Insight into the inner workings of the mind – and perhaps a whole lot more

Dr. Miller believes brain waves may explain why people are able to remember millions of bits of information, but are only able to pay attention to three or four things at once. If the waves are the brain’s mode of internal communication, this makes sense – the high-frequency oscillations have a limited bandwidth that would hinder our ability to multitask. Using TES, Dr. Miller hopes to expand that bandwidth and thereby increase cognitive capacity.

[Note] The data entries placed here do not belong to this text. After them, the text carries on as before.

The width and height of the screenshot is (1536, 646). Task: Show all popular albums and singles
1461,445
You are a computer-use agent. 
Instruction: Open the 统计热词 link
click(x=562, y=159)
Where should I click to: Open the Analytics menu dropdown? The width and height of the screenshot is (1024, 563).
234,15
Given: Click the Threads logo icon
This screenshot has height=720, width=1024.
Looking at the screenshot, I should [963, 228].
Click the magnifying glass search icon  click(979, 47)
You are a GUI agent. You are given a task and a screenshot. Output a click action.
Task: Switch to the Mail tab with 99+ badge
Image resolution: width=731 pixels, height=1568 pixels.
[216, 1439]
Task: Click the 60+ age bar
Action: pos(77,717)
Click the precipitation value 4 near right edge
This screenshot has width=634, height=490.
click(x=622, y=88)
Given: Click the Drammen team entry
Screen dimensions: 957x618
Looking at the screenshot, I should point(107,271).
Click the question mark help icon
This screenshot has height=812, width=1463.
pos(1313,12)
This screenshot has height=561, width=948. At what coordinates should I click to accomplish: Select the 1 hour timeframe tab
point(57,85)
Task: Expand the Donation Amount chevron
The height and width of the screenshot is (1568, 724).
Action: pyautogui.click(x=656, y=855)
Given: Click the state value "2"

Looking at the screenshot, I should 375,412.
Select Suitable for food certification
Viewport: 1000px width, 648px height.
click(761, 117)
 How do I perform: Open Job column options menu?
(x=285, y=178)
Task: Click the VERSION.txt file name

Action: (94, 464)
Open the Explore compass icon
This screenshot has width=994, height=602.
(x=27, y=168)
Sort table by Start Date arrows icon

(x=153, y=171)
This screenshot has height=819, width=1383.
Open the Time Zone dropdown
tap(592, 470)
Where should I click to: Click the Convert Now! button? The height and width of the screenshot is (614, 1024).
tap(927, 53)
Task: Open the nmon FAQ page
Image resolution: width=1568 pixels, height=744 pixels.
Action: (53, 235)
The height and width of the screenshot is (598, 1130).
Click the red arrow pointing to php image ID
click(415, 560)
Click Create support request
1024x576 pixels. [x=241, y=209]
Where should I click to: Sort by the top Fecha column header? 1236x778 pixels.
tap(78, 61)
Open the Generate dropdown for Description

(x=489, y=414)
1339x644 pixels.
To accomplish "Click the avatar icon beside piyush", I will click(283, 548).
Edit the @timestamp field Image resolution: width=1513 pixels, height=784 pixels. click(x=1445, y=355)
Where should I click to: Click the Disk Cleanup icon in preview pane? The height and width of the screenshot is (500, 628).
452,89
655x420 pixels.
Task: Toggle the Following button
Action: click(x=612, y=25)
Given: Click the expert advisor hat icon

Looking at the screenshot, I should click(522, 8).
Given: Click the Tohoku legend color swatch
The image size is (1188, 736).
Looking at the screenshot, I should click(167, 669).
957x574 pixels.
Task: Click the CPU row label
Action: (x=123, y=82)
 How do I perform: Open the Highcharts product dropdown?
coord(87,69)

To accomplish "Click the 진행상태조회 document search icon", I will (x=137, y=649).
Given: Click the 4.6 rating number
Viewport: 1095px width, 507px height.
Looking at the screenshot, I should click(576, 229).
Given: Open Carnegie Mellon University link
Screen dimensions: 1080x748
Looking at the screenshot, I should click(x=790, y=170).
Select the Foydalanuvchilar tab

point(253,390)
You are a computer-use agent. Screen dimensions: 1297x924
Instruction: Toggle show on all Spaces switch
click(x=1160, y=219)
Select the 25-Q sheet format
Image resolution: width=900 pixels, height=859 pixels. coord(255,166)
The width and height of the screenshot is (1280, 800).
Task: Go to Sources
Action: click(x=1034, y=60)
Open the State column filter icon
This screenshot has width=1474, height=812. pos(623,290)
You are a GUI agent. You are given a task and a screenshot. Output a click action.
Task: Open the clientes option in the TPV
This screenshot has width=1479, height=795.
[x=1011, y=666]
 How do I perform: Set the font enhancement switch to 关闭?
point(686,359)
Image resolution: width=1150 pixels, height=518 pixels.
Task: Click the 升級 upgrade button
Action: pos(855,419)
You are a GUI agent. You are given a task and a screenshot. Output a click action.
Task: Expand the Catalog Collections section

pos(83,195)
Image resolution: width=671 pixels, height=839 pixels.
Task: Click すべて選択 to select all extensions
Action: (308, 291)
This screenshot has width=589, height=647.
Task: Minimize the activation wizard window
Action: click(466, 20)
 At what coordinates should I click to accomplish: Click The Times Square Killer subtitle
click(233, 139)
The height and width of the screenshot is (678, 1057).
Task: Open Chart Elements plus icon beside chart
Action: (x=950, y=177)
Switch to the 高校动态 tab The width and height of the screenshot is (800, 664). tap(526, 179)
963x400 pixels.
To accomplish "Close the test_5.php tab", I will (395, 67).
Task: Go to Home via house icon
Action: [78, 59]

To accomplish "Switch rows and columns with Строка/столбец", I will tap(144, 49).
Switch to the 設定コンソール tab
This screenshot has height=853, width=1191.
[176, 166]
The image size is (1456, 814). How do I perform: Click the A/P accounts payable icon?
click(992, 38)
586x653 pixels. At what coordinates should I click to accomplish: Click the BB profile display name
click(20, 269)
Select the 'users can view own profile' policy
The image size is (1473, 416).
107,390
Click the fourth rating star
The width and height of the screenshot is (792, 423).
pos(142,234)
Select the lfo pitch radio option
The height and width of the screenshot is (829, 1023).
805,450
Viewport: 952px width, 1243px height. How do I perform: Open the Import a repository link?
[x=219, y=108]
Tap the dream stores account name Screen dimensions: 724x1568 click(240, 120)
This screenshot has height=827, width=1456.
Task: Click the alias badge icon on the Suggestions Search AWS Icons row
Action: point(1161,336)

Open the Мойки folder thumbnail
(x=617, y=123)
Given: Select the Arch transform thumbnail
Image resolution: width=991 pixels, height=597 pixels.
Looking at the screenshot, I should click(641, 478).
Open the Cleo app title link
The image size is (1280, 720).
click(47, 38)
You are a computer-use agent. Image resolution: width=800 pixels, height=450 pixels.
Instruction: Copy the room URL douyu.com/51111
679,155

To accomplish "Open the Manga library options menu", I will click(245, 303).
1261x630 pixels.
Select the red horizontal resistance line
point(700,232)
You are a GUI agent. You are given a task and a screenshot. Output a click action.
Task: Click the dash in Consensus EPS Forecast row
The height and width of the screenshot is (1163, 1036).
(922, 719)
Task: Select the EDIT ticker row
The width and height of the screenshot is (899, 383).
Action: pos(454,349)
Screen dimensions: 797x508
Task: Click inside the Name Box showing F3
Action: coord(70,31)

But better multitasking is just the tip of the iceberg. Many debilitating neuropsychiatric conditions are characterized by limited cognitive bandwidth. “There’s growing reason to believe that disorders such as autism, ADHD, and schizophrenia may not be caused by damaged structures in the brain,” Dr. Miller says, “but instead by communication issues within the brain.” He hopes using TES to modify this communication might set the stage for new medical approaches for treating these conditions.


“In this field,” says Dr. Miller, “conventional research looks at individual neurons; scientists seek to understand the brain by looking at it from the perspective that it is composed of billions of tiny gears. Prior to receiving the Bose grant, we were flirting with the idea that brain rhythms could have a role in brain function. The work that we were able to do thanks to that grant has now moved us solidly and boldly in this new direction.”

By using TES on animal subjects as well as simulations, the Miller lab will soon be able to document evidence that changes how we look at basic cognitive function. “We believe we are in the middle of a true paradigm shift, which is beginning to be documented in high-profile publications,” he says. “This is now our major focus and I have added more people to my lab, people with skills in computational theoretical modeling and analysis. Furthermore, we now have results that can help us get additional funding; we just submitted two grants to the NIH based on our work on brain oscillations.”